* **TASK PROMPT**:
Your job is to set down the stretch of entries that opens with the line containing "Screen dimensions: 497x218" and closes with the line containing "Choose the $500,000 radio button". Keep both end lines, copy each exactly, and add nothing.

* **DATA FOR THIS EXERCISE**:
□ □ □

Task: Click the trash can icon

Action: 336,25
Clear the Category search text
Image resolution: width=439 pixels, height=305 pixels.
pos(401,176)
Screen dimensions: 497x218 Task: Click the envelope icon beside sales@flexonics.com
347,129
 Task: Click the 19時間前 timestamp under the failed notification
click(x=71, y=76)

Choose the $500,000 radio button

□ □ □

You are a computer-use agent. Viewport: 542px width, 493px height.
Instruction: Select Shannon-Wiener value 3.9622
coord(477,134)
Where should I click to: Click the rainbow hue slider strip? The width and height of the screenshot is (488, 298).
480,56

□ □ □

* **ANSWER BELOW**:
Screen dimensions: 497x218 Task: Click the envelope icon beside sales@flexonics.com
347,129
 Task: Click the 19時間前 timestamp under the failed notification
click(x=71, y=76)

Choose the $500,000 radio button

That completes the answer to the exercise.